The City of Buffalo's finances are not looking good after last year - and this fiscal year is not starting well.

City Comptroller Mark Schroeder has just delivered the official audit from last year to Mayor Byron Brown. It showed:

  • City reserves dropped nearly $23 million, from $115 million last year to $92 million this year, to balance the budget
  • Overtime problems in the Fire Department, which the city says a new class of firefighters will ease
  • Traffic violation fines running $3 million below budgetno sales of city-owned real estate, which was budgeted to bring in $8 million
  • No $2 million from the Entertainment Ticket Surcharge
  • No $17 million that was supposed to come from the Seneca Buffalo Creek Casino

As far as casino money, Schroeder said something could be in the works.

"Once the mayor of Niagara Falls received money from the governor, because this is still in arbitration between the state and the Seneca Nation, and so you would think that the City of Buffalo and Salamanca would be hopeful that the governor would give the same consideration to Buffalo."

Schroeder said bond ratings agencies are not going to like the city's reserves dropping below $100 million. If the city has to borrow money this fiscal year, those reserves might be questioned by the ratings agencies that essentially decide how much the city pays to borrow money.

"It's most important to have over $100 million in the general fund," said Schroeder. "Over the last several years, the general fund has dwindled. This will be the first time since I have been the comptroller in seven years that it will go under $100 million."
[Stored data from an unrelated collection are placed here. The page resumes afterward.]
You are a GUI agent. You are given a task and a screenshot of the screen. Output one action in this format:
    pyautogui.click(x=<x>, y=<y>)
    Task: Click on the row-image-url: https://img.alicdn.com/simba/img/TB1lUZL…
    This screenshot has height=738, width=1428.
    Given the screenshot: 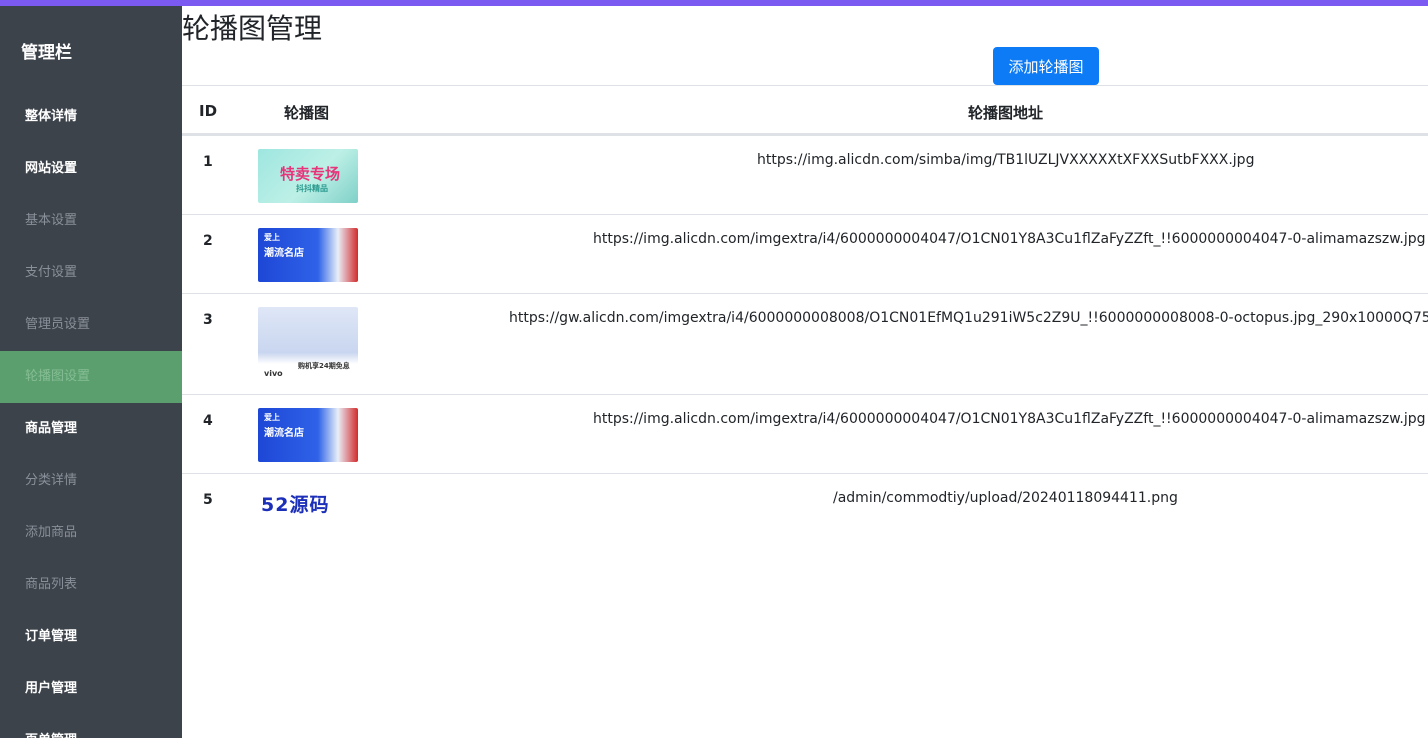 What is the action you would take?
    pyautogui.click(x=1006, y=160)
Schroeder said one highlight is a balanced city school budget, which wound up pumping up the city.

"That is where we are getting relief," he said. "That is where I do not have to plan, right at the moment, to go for a RAN, a Revenue Anticipation Note, because the cash flow from the school district and the city in a blended way is keeping us afloat."

City officials did not return any comment to the comptroller's remarks.